La cronaca è piena di calciatori che finiscono male. Non serve citare il triste caso di Agostino Di Bartolomei, l’ex capitano della Roma che decise di darsi la morte il 30 maggio 1994, e che fu lontana ispirazione per L’uomo in più di Paolo Sorrentino. Certo è che esiste un mondo del calcio lontano dai lustrini, a distanza siderale dagli stipendi milionari e dai tifosi osannanti (o insultanti, dipende). Campi bucati di periferia che garantiscono una paga di mille euro al mese, quando va bene, o anche peggio per continuare a fare il proprio lavoro. È ciò che racconta Doppio passo, l’esordio al lungometraggio di Lorenzo Borghini, o meglio il terreno che calpesta, l’umore di cui si avvolge. Il protagonista è infatti Claudio Russo (Giulio Beranek), capitano della Carrarese Calcio, che viene omaggiato dai sostenitori con lo stesso coro di Totti: “C’è solo un capitano”… Ma non è così per la proprietà: dopo la trascinante promozione in serie B, che dovrebbe aprire nuove e ricche porte, il presidente consegna il benservito all’amato condottiero, perché costa troppo ed è già avanti con l’età, bisogna ringiovanire. Sic transit gloria mundi.

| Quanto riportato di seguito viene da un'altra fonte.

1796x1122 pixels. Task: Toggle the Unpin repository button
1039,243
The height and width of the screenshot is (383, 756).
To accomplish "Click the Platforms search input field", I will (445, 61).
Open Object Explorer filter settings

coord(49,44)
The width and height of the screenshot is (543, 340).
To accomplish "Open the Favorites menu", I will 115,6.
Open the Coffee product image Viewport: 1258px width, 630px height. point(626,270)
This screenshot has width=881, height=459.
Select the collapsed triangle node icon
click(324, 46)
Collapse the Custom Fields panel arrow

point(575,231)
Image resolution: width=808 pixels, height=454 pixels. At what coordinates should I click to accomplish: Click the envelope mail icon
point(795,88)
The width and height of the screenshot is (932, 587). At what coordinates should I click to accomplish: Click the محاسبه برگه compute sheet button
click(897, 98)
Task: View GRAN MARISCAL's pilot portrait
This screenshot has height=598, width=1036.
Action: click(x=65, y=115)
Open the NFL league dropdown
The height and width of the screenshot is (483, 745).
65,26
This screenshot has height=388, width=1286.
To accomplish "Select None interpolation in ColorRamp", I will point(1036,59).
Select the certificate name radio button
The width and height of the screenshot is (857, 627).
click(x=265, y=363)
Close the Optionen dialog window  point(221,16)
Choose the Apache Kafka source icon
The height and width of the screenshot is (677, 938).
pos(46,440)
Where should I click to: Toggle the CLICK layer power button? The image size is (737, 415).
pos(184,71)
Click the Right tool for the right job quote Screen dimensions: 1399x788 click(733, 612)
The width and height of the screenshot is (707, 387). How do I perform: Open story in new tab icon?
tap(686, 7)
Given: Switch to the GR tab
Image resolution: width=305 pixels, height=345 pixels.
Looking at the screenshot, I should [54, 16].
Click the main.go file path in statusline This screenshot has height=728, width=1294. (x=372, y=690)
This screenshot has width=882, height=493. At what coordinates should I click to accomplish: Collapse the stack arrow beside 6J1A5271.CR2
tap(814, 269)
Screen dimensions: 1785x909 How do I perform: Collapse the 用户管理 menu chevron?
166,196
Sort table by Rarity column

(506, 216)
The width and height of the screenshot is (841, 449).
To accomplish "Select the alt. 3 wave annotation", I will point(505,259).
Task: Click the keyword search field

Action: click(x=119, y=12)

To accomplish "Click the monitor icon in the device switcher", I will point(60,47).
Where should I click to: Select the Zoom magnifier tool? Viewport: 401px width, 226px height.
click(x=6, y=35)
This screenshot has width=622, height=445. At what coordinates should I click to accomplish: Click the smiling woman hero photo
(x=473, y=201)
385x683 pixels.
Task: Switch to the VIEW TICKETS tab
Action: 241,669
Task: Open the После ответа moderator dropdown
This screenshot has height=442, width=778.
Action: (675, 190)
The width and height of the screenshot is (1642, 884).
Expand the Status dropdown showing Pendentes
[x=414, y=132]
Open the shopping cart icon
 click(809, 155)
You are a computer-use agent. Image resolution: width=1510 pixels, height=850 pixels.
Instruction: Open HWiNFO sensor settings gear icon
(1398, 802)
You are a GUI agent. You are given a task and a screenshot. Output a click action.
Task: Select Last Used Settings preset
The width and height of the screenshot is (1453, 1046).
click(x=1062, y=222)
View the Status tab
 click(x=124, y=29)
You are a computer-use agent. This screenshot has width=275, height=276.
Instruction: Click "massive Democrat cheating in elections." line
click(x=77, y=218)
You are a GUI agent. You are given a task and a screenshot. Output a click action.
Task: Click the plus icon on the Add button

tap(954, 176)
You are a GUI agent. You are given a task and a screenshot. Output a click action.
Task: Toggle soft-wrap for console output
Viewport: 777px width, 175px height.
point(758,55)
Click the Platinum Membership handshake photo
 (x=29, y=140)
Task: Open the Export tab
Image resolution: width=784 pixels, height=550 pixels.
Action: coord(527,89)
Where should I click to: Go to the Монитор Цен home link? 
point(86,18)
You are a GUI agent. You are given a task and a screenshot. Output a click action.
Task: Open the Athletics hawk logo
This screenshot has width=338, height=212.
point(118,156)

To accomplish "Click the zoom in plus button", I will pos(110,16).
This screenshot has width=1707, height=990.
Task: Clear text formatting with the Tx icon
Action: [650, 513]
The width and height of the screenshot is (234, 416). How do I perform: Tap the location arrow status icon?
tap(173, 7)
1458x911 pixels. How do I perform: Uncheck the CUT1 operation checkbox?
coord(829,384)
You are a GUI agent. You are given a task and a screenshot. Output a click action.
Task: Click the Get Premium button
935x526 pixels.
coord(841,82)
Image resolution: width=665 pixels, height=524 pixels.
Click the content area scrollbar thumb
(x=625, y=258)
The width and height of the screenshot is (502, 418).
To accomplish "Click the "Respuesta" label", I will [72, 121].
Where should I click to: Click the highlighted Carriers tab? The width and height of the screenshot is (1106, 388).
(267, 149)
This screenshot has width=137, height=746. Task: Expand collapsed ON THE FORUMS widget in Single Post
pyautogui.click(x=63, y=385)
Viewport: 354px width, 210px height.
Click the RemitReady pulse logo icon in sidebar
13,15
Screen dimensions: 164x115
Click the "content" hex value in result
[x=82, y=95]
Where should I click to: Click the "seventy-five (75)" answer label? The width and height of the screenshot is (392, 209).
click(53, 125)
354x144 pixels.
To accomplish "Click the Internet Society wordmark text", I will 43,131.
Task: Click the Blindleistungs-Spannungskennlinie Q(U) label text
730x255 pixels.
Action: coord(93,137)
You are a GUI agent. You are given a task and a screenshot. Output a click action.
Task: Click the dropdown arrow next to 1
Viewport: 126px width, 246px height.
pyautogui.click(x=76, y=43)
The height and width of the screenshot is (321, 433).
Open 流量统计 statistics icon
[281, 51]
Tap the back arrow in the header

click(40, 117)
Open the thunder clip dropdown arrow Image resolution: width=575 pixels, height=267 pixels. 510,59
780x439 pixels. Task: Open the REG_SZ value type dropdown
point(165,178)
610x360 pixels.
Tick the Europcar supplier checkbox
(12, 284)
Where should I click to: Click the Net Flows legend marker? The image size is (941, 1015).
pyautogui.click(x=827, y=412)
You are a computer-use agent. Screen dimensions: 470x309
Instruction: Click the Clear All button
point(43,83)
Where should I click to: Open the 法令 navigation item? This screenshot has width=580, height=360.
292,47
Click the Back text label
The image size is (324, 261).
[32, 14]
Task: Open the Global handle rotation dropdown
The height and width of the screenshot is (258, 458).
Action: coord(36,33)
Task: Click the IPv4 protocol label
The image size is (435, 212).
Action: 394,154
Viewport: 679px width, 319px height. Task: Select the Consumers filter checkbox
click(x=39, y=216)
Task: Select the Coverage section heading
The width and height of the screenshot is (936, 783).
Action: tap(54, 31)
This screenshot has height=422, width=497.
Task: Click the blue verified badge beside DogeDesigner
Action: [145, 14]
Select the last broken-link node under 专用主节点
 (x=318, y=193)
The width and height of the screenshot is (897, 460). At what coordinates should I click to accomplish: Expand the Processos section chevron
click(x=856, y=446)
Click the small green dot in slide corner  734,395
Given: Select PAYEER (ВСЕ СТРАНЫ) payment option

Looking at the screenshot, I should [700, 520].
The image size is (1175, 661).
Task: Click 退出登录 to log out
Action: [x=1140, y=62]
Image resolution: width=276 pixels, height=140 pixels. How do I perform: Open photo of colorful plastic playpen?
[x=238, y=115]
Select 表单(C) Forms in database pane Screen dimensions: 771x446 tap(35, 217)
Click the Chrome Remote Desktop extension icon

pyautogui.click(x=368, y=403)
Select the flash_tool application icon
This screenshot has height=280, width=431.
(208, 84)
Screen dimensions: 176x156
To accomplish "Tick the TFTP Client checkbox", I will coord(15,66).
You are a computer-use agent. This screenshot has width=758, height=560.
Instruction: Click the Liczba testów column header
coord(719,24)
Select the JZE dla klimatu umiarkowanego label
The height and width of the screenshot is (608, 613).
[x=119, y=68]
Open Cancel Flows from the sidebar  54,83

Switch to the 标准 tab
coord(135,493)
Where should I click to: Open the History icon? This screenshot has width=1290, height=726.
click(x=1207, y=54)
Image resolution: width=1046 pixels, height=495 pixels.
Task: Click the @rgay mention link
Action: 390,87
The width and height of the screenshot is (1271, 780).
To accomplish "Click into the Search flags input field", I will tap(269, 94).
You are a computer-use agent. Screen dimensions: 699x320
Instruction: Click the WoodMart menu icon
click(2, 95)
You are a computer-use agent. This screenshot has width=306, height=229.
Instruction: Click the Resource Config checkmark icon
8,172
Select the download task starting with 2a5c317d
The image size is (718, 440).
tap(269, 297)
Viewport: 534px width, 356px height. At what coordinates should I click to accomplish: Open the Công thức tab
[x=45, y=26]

Dalla serie cadetta alla disoccupazione il passo è breve, non doppio: l’agente di Claudio non riesce a ricollocarlo e l’uomo resta a piedi. Il mercato si chiude senza offerte, i selfie che chiedevano a lui adesso li chiedono ad altri. Purtroppo, però, insieme alla moglie aveva già preso l’impegno di avviare l’agognato ristorante, denaro compreso. E per trovare i soldi necessari dovrà rivolgersi a un “amico”, che poi tanto amico non è, visto che si rivelerà essere uno strozzino… Inizia così per Claudio la discesa all’inferno. Ma davvero un calciatore può andare così indietro sino a scivolare nel fango, e poi nell’abisso, dopo che il suo nome veniva urlato allo stadio? Non solo può, ma è anche plausibile, come dimostra la messinscena di Borghini, regista classe 1988, che la spiega con parole semplici e precise: “È la crisi di un uomo che ha perso il lavoro”. Come l’operaio può finire per strada, oppure il rider per essere più contemporanei, così anche un giocatore di calcio. Questo è. Il personaggio di Claudio viene seguito spesso con camera a mano, che si rivela funzionale perché serve per restituire le peripezie in modo traballante e precario, così come diventa all’improvviso la sua esistenza.
Nella prima parte lo sportivo subisce il licenziamento, che avviene peraltro dal presidente interpretato da Bebo Storti, e innesca la parabola di colui che perde tutto, non più in grado di offrire certezze alla compagna. Nel segmento successivo si piomba nel noir: Claudio per ripagare un prestito deve trasportate un carico, un classico, e diviene pedina di un autentico crime le cui fila sono tirate dall’amico/nemico Sandro, col volto inquietante di Giordano De Plano. Il racconto è tutto sommato tradizionale, segue la strada senza uscita del protagonista ed entra con lui nel tunnel, inscenando gli archetipi del “pasticcio” criminale che sono come le sabbie mobili, più ti dibatti e più vieni inghiottito invece di riemergere. Oltre ai solidi attori, oltre alla regia, la materia trattata è il vero punto di forza, questa sì piuttosto inedita, col coraggio di non chiudersi nel solito lieto fine. Doppio passo ribalta la retorica della vittoria intrinseca nel gioco del calcio: qui la sconfitta è radicale e senza appello. Bisogna solo restare vivi. Se possibile.